----- Data for the task -----

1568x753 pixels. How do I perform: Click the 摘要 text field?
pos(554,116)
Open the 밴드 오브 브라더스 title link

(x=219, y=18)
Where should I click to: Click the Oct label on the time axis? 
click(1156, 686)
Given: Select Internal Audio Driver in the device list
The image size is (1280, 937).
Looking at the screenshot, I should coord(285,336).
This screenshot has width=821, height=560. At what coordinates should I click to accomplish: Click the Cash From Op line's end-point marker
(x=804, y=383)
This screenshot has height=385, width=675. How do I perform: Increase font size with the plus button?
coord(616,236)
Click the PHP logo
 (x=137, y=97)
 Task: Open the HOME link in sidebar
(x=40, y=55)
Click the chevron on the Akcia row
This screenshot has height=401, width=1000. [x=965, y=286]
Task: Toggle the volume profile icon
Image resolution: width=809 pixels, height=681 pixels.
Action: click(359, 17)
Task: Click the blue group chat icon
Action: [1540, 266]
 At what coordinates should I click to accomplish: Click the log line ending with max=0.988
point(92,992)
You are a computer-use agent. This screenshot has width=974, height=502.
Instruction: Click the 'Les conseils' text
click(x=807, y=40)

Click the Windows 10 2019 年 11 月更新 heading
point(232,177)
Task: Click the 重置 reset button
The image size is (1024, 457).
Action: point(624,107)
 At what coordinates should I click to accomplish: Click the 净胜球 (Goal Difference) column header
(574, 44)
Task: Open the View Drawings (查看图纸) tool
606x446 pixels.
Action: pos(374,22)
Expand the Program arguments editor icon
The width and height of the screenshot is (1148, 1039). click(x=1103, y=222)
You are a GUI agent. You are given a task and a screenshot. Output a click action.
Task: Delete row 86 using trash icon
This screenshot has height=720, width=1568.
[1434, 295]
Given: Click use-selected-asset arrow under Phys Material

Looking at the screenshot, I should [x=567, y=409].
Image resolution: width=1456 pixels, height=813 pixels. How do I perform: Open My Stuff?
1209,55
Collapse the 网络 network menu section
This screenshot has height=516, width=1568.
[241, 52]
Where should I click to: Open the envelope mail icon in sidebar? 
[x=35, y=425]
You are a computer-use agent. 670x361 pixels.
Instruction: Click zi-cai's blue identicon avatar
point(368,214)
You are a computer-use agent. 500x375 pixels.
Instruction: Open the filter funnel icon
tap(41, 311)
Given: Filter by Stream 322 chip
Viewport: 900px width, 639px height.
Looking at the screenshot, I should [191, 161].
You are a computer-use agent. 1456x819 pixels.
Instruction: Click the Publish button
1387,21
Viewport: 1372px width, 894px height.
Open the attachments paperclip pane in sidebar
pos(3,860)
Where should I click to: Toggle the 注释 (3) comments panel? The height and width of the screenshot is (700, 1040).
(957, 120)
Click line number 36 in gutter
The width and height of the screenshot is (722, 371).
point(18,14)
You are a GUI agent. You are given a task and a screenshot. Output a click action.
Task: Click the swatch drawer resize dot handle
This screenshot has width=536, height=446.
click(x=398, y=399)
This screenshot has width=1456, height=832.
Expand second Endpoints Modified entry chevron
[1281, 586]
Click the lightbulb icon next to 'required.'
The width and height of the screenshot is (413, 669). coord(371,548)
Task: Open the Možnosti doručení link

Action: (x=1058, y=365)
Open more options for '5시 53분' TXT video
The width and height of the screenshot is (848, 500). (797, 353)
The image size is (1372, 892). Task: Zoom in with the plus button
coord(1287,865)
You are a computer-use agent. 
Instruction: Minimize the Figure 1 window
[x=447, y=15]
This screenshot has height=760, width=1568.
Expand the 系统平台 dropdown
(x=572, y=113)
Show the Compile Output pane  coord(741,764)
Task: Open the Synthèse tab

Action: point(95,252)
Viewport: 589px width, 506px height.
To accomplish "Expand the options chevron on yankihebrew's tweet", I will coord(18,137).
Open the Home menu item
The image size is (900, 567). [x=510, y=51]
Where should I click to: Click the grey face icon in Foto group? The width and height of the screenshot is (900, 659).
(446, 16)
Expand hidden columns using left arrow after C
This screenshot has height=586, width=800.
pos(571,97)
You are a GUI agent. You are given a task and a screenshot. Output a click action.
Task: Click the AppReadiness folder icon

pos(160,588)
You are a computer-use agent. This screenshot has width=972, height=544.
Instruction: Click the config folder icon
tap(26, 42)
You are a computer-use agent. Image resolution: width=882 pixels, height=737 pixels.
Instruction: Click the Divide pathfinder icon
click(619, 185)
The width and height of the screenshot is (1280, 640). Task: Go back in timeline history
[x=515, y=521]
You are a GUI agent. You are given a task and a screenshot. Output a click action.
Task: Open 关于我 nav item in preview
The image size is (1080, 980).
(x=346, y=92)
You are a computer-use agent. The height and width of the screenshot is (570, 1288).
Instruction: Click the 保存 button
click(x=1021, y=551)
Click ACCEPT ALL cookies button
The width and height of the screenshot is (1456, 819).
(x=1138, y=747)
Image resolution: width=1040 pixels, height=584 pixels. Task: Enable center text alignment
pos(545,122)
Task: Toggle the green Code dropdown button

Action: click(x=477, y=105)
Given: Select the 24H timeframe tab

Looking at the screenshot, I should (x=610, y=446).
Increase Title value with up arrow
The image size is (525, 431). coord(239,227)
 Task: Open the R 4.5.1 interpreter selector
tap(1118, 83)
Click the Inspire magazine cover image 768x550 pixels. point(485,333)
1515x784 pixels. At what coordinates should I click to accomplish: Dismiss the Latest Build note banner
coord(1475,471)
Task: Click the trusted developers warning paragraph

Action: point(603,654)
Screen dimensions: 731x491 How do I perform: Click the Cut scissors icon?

-----

### [What is required]
Exact reproduction of every entry is needed.

### [Response area]
1568x753 pixels. How do I perform: Click the 摘要 text field?
pos(554,116)
Open the 밴드 오브 브라더스 title link

(x=219, y=18)
Where should I click to: Click the Oct label on the time axis? 
click(1156, 686)
Given: Select Internal Audio Driver in the device list
The image size is (1280, 937).
Looking at the screenshot, I should coord(285,336).
This screenshot has width=821, height=560. At what coordinates should I click to accomplish: Click the Cash From Op line's end-point marker
(x=804, y=383)
This screenshot has height=385, width=675. How do I perform: Increase font size with the plus button?
coord(616,236)
Click the PHP logo
 (x=137, y=97)
 Task: Open the HOME link in sidebar
(x=40, y=55)
Click the chevron on the Akcia row
This screenshot has height=401, width=1000. [x=965, y=286]
Task: Toggle the volume profile icon
Image resolution: width=809 pixels, height=681 pixels.
Action: click(359, 17)
Task: Click the blue group chat icon
Action: [1540, 266]
 At what coordinates should I click to accomplish: Click the log line ending with max=0.988
point(92,992)
You are a computer-use agent. This screenshot has width=974, height=502.
Instruction: Click the 'Les conseils' text
click(x=807, y=40)

Click the Windows 10 2019 年 11 月更新 heading
point(232,177)
Task: Click the 重置 reset button
The image size is (1024, 457).
Action: point(624,107)
 At what coordinates should I click to accomplish: Click the 净胜球 (Goal Difference) column header
(574, 44)
Task: Open the View Drawings (查看图纸) tool
606x446 pixels.
Action: pos(374,22)
Expand the Program arguments editor icon
The width and height of the screenshot is (1148, 1039). click(x=1103, y=222)
You are a GUI agent. You are given a task and a screenshot. Output a click action.
Task: Delete row 86 using trash icon
This screenshot has height=720, width=1568.
[1434, 295]
Given: Click use-selected-asset arrow under Phys Material

Looking at the screenshot, I should [x=567, y=409].
Image resolution: width=1456 pixels, height=813 pixels. How do I perform: Open My Stuff?
1209,55
Collapse the 网络 network menu section
This screenshot has height=516, width=1568.
[241, 52]
Where should I click to: Open the envelope mail icon in sidebar? 
[x=35, y=425]
You are a computer-use agent. 670x361 pixels.
Instruction: Click zi-cai's blue identicon avatar
point(368,214)
You are a computer-use agent. 500x375 pixels.
Instruction: Open the filter funnel icon
tap(41, 311)
Given: Filter by Stream 322 chip
Viewport: 900px width, 639px height.
Looking at the screenshot, I should [191, 161].
You are a computer-use agent. 1456x819 pixels.
Instruction: Click the Publish button
1387,21
Viewport: 1372px width, 894px height.
Open the attachments paperclip pane in sidebar
pos(3,860)
Where should I click to: Toggle the 注释 (3) comments panel? The height and width of the screenshot is (700, 1040).
(957, 120)
Click line number 36 in gutter
The width and height of the screenshot is (722, 371).
point(18,14)
You are a GUI agent. You are given a task and a screenshot. Output a click action.
Task: Click the swatch drawer resize dot handle
This screenshot has width=536, height=446.
click(x=398, y=399)
This screenshot has width=1456, height=832.
Expand second Endpoints Modified entry chevron
[1281, 586]
Click the lightbulb icon next to 'required.'
The width and height of the screenshot is (413, 669). coord(371,548)
Task: Open the Možnosti doručení link

Action: (x=1058, y=365)
Open more options for '5시 53분' TXT video
The width and height of the screenshot is (848, 500). (797, 353)
The image size is (1372, 892). Task: Zoom in with the plus button
coord(1287,865)
You are a computer-use agent. 
Instruction: Minimize the Figure 1 window
[x=447, y=15]
This screenshot has height=760, width=1568.
Expand the 系统平台 dropdown
(x=572, y=113)
Show the Compile Output pane  coord(741,764)
Task: Open the Synthèse tab

Action: point(95,252)
Viewport: 589px width, 506px height.
To accomplish "Expand the options chevron on yankihebrew's tweet", I will coord(18,137).
Open the Home menu item
The image size is (900, 567). [x=510, y=51]
Where should I click to: Click the grey face icon in Foto group? The width and height of the screenshot is (900, 659).
(446, 16)
Expand hidden columns using left arrow after C
This screenshot has height=586, width=800.
pos(571,97)
You are a GUI agent. You are given a task and a screenshot. Output a click action.
Task: Click the AppReadiness folder icon

pos(160,588)
You are a computer-use agent. This screenshot has width=972, height=544.
Instruction: Click the config folder icon
tap(26, 42)
You are a computer-use agent. Image resolution: width=882 pixels, height=737 pixels.
Instruction: Click the Divide pathfinder icon
click(619, 185)
The width and height of the screenshot is (1280, 640). Task: Go back in timeline history
[x=515, y=521]
You are a GUI agent. You are given a task and a screenshot. Output a click action.
Task: Open 关于我 nav item in preview
The image size is (1080, 980).
(x=346, y=92)
You are a computer-use agent. The height and width of the screenshot is (570, 1288).
Instruction: Click the 保存 button
click(x=1021, y=551)
Click ACCEPT ALL cookies button
The width and height of the screenshot is (1456, 819).
(x=1138, y=747)
Image resolution: width=1040 pixels, height=584 pixels. Task: Enable center text alignment
pos(545,122)
Task: Toggle the green Code dropdown button

Action: click(x=477, y=105)
Given: Select the 24H timeframe tab

Looking at the screenshot, I should (x=610, y=446).
Increase Title value with up arrow
The image size is (525, 431). coord(239,227)
 Task: Open the R 4.5.1 interpreter selector
tap(1118, 83)
Click the Inspire magazine cover image 768x550 pixels. point(485,333)
1515x784 pixels. At what coordinates should I click to accomplish: Dismiss the Latest Build note banner
coord(1475,471)
Task: Click the trusted developers warning paragraph

Action: point(603,654)
Screen dimensions: 731x491 How do I perform: Click the Cut scissors icon?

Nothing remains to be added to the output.